SET EXERCISE: Give the items from the line containing "The height and width of the screenshot is (868, 1389)." through the line containing "[x=1356, y=598]" as a numbered list, with blank lines omitted.

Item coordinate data
┌──
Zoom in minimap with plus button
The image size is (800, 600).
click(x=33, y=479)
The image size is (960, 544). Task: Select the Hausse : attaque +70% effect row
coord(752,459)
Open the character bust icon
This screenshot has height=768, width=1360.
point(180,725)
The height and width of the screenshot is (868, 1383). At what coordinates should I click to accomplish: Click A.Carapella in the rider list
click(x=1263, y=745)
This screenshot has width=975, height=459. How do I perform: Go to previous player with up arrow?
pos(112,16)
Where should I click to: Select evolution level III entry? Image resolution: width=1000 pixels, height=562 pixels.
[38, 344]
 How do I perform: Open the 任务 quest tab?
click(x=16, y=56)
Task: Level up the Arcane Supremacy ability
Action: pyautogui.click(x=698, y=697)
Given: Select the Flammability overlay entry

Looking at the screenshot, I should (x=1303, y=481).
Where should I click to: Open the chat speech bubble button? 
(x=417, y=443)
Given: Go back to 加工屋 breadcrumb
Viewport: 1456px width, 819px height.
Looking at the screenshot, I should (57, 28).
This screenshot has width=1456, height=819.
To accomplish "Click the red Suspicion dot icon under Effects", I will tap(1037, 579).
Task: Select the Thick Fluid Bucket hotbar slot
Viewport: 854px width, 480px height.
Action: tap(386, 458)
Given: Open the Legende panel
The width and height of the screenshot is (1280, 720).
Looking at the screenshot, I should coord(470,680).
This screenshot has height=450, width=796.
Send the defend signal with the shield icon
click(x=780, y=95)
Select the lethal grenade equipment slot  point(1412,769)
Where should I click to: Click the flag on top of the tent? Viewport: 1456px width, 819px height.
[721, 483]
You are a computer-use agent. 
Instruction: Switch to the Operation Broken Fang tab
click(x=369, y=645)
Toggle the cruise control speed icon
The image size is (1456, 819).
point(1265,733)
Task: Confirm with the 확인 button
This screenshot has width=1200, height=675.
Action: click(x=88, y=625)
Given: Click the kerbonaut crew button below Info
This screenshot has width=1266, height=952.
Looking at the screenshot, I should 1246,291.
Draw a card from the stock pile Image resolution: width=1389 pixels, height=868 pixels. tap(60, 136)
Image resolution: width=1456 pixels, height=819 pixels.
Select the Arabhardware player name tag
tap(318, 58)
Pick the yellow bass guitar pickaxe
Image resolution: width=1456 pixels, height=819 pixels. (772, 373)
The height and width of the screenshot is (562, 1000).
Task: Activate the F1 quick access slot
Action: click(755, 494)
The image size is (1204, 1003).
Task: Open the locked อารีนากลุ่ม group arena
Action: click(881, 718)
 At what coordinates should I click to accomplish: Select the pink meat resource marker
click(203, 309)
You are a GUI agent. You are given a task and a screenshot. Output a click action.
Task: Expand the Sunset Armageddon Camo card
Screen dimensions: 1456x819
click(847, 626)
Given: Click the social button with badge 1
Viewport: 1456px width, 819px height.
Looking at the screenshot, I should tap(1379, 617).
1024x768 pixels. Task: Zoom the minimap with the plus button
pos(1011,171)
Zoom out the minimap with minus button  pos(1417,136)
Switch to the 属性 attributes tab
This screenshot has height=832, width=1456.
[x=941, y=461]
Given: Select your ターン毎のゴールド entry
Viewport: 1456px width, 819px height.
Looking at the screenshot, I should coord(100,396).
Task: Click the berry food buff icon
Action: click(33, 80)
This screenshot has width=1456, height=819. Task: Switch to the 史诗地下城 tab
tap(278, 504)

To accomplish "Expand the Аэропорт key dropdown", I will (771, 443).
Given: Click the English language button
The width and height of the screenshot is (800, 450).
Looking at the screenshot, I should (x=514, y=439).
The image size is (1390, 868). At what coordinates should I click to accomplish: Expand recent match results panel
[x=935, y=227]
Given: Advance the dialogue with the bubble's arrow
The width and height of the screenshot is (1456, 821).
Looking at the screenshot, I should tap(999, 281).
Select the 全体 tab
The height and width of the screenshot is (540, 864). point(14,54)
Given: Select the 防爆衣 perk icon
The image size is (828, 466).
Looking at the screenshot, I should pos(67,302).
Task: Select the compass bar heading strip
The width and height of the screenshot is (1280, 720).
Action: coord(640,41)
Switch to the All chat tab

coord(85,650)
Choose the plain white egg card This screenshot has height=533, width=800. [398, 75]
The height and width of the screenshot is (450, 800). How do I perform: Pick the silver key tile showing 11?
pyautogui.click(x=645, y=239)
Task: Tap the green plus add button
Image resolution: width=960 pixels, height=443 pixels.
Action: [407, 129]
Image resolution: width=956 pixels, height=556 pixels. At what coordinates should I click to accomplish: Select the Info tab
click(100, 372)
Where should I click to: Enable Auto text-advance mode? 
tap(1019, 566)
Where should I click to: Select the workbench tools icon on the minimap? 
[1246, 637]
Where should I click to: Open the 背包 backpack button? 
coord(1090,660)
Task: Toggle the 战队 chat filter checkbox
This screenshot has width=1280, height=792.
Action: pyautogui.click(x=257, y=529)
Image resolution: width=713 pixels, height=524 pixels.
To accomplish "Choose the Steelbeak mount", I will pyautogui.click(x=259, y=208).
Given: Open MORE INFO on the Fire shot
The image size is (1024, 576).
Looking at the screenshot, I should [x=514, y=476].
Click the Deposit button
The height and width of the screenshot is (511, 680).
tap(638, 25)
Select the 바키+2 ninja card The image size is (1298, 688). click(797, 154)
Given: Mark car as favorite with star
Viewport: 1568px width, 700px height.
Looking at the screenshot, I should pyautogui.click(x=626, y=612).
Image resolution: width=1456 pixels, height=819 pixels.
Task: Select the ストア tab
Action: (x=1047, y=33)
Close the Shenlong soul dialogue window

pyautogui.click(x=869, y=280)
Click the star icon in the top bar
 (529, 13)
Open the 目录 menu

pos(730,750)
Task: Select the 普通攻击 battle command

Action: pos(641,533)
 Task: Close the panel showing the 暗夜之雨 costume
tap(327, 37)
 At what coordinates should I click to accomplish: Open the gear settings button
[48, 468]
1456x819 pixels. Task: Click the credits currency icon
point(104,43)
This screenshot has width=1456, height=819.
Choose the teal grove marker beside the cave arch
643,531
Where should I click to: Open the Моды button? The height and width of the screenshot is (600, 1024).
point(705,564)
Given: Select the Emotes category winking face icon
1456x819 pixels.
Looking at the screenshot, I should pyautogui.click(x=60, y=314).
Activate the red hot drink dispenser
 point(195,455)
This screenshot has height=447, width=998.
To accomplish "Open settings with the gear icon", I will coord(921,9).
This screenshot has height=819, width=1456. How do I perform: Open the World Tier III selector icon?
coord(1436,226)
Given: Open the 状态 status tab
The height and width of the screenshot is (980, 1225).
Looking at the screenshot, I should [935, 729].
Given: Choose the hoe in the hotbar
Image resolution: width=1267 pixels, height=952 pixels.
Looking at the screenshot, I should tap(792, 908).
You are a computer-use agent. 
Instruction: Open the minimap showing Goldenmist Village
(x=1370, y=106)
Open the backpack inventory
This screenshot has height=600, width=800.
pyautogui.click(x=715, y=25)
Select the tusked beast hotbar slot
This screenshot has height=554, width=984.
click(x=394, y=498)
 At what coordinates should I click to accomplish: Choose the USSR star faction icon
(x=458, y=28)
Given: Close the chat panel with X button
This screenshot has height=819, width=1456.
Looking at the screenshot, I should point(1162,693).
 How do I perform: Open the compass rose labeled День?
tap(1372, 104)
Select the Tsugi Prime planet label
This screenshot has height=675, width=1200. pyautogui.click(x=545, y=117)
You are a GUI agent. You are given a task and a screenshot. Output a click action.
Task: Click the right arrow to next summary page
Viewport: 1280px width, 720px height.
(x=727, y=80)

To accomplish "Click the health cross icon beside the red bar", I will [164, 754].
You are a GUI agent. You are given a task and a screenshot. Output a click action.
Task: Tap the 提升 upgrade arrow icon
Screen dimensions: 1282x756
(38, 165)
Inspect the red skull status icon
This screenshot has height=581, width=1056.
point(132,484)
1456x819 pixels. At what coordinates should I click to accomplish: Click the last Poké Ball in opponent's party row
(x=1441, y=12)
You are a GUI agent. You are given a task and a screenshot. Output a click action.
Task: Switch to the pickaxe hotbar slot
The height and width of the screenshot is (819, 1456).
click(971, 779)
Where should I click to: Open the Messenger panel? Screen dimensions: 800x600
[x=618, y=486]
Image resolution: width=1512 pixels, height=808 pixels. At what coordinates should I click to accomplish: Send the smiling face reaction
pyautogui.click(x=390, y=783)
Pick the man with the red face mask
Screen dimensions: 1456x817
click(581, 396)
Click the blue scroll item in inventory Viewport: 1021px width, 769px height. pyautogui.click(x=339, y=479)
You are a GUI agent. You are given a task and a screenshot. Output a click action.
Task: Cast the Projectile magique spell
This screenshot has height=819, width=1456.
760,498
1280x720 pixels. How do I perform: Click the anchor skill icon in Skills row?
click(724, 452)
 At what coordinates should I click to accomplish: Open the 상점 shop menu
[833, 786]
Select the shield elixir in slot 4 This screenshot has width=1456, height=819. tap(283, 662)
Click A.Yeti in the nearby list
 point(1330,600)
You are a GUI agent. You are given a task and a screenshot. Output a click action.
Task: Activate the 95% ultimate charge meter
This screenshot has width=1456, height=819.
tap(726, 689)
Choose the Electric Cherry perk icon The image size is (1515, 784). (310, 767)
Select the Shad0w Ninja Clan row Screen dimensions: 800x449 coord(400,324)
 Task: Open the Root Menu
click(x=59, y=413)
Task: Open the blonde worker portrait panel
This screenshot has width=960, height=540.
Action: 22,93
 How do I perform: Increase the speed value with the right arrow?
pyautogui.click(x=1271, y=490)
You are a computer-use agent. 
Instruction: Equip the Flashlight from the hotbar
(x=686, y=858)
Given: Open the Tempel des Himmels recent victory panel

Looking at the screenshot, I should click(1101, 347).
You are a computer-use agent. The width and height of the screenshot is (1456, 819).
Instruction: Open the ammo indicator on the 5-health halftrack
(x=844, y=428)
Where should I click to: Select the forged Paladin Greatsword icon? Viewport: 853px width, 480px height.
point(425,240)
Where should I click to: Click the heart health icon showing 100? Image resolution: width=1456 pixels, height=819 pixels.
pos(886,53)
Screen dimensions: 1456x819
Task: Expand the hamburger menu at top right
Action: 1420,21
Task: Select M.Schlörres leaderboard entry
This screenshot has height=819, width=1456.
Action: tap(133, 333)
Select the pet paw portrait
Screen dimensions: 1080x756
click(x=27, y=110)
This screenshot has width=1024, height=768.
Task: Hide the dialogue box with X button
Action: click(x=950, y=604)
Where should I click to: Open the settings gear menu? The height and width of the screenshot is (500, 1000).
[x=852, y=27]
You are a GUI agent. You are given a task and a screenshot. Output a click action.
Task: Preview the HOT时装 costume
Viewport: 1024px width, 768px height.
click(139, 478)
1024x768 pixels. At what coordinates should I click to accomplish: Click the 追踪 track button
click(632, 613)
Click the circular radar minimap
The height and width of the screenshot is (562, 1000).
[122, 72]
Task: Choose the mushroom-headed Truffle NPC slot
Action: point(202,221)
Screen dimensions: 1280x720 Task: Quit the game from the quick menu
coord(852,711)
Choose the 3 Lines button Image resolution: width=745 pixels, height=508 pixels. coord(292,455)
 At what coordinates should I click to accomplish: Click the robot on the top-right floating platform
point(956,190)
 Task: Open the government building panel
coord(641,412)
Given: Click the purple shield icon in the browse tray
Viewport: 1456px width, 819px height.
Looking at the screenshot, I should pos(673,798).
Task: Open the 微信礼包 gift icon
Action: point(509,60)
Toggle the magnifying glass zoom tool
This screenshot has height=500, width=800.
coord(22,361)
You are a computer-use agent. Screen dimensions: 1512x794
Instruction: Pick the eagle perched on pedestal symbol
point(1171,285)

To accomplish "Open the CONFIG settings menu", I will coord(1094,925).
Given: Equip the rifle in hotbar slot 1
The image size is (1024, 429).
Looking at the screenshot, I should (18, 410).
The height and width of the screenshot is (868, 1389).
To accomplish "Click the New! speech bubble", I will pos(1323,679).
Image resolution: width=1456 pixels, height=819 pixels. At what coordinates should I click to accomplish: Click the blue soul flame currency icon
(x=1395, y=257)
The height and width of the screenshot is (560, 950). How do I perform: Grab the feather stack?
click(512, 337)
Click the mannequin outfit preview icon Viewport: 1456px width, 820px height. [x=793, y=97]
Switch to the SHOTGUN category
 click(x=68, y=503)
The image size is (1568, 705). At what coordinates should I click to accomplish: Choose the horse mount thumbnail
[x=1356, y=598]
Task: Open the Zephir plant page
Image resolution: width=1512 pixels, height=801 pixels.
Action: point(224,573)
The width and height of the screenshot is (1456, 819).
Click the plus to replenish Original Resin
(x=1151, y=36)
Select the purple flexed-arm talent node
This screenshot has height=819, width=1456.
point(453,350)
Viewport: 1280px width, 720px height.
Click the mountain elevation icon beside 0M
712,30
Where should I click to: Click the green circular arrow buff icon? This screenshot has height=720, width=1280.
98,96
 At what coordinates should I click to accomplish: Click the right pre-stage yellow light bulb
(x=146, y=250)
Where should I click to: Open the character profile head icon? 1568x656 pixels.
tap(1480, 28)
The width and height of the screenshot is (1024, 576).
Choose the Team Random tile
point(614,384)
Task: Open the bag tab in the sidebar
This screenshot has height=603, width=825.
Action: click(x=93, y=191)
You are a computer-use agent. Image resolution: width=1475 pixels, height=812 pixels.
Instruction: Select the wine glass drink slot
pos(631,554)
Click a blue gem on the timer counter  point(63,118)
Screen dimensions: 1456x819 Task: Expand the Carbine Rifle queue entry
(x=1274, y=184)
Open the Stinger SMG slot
└──
EXERCISE OUTPUT:
1. The height and width of the screenshot is (868, 1389).
2. To accomplish "Click the New! speech bubble", I will pos(1323,679).
3. Image resolution: width=1456 pixels, height=819 pixels. At what coordinates should I click to accomplish: Click the blue soul flame currency icon
4. (x=1395, y=257)
5. The height and width of the screenshot is (560, 950). How do I perform: Grab the feather stack?
6. click(512, 337)
7. Click the mannequin outfit preview icon Viewport: 1456px width, 820px height. [x=793, y=97]
8. Switch to the SHOTGUN category
9.  click(x=68, y=503)
10. The image size is (1568, 705). At what coordinates should I click to accomplish: Choose the horse mount thumbnail
11. [x=1356, y=598]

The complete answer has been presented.